EXERCISE OBJECTIVE: Scan the listing below for the word "will" and copy every line that has it.

○ ○ ○ ○ ○ ○ ○

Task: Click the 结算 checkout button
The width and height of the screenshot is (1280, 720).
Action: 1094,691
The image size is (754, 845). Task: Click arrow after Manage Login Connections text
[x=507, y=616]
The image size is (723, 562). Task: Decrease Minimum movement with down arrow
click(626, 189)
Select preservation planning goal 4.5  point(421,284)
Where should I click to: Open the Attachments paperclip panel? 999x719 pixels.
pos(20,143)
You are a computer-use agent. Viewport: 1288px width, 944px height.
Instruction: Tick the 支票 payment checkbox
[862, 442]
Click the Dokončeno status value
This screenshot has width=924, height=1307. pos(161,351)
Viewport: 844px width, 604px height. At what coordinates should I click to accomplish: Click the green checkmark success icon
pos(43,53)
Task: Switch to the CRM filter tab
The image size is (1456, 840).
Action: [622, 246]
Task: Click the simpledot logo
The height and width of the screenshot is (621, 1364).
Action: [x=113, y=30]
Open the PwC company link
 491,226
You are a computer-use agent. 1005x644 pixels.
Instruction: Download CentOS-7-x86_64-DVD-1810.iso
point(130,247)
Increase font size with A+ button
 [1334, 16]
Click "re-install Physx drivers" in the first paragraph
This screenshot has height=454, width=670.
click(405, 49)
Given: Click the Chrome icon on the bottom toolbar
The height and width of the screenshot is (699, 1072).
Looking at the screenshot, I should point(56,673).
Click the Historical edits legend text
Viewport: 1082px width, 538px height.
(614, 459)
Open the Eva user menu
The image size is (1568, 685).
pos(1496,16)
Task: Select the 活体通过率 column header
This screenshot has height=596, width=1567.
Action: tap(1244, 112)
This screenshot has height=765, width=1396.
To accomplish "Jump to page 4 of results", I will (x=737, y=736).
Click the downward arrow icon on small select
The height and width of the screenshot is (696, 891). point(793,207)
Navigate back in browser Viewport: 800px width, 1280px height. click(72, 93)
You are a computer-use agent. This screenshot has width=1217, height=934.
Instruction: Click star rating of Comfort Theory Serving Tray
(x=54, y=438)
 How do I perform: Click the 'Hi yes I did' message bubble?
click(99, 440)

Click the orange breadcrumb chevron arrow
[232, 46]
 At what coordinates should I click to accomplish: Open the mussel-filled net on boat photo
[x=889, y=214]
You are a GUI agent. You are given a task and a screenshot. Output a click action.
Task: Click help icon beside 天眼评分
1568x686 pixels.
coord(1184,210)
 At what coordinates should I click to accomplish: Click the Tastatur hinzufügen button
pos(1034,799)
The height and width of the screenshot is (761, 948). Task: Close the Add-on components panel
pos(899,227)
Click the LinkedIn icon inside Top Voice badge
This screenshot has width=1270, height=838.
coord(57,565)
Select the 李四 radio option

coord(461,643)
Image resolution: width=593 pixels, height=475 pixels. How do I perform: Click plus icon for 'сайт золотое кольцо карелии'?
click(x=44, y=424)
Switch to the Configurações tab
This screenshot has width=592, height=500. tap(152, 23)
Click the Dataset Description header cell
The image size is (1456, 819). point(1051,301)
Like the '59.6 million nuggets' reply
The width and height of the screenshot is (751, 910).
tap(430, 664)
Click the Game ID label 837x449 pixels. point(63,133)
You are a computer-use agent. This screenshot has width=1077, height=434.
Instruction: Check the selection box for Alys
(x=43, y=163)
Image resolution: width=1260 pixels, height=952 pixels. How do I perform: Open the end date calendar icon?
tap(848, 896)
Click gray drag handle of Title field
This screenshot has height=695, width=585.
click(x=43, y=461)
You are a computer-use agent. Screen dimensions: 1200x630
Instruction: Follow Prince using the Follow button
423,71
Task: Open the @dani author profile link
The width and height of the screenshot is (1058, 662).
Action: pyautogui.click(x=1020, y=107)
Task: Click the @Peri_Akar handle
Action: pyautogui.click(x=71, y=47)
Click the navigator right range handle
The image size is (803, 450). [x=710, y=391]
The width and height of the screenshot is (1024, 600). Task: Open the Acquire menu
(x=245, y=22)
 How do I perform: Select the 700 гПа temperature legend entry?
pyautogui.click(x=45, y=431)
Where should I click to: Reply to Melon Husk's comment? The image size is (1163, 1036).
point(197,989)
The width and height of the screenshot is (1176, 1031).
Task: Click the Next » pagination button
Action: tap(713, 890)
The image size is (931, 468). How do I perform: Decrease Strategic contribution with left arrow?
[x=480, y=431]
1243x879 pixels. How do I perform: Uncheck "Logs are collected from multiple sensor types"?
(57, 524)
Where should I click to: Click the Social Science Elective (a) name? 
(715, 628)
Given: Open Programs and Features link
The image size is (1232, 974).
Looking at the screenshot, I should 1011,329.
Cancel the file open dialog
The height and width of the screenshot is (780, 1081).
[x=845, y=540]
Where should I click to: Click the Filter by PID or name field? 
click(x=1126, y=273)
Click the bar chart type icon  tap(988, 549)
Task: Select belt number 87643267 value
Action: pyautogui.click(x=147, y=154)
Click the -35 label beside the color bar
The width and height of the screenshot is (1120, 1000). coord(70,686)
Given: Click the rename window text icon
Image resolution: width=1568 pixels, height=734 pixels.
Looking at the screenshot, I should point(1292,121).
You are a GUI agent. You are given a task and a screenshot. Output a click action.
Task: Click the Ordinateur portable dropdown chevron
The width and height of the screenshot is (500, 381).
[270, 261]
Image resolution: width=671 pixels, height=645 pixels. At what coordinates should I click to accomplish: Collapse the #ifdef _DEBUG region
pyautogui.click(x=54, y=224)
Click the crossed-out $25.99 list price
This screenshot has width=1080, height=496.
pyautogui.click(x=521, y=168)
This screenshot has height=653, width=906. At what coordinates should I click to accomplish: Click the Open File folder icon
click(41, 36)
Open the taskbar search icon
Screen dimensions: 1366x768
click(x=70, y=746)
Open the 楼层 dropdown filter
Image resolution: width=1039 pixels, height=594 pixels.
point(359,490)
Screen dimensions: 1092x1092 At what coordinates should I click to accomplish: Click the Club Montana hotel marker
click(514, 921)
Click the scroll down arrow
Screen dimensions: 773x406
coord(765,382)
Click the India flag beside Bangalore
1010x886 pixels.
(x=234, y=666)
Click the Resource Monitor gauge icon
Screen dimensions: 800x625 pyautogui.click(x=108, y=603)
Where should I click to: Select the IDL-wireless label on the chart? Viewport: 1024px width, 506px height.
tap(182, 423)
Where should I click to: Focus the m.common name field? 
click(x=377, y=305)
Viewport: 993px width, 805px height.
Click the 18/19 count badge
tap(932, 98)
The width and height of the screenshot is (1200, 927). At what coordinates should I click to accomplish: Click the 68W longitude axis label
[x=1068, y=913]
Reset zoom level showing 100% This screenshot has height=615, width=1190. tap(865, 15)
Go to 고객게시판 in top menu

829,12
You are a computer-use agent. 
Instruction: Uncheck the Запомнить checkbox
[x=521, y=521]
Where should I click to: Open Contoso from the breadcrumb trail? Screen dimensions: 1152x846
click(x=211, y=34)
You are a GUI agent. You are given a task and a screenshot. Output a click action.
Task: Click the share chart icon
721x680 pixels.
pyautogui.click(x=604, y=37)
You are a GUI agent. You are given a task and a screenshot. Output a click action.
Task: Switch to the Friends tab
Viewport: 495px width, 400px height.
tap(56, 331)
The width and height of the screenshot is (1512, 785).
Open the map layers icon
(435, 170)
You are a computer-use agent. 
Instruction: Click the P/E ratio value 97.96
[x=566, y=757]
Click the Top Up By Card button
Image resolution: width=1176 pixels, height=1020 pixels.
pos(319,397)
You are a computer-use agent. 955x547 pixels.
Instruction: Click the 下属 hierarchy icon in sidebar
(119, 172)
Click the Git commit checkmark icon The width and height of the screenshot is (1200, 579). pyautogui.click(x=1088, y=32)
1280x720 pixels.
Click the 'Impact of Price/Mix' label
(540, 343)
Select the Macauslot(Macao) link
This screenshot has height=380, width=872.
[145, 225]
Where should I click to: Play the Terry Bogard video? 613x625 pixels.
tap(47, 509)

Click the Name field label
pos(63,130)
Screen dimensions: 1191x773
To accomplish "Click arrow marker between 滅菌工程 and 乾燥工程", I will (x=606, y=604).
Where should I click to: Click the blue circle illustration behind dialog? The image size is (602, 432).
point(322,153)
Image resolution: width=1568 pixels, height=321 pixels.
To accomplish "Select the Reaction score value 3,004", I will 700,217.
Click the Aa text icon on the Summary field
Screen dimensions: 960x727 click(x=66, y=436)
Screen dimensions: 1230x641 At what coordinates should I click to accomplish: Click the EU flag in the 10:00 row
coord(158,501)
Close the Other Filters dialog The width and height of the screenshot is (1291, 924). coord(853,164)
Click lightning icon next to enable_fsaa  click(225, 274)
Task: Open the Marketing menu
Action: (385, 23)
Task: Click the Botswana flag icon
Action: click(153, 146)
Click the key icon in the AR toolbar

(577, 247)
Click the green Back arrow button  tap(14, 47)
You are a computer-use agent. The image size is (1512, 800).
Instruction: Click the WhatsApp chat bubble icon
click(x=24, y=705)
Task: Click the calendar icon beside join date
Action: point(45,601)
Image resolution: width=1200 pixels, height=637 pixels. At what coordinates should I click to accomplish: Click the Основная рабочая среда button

○ ○ ○ ○ ○ ○ ○

COMPLETED EXERCISE:
To accomplish "Jump to page 4 of results", I will (x=737, y=736).
To accomplish "Click arrow marker between 滅菌工程 and 乾燥工程", I will (x=606, y=604).
To accomplish "Select the Reaction score value 3,004", I will 700,217.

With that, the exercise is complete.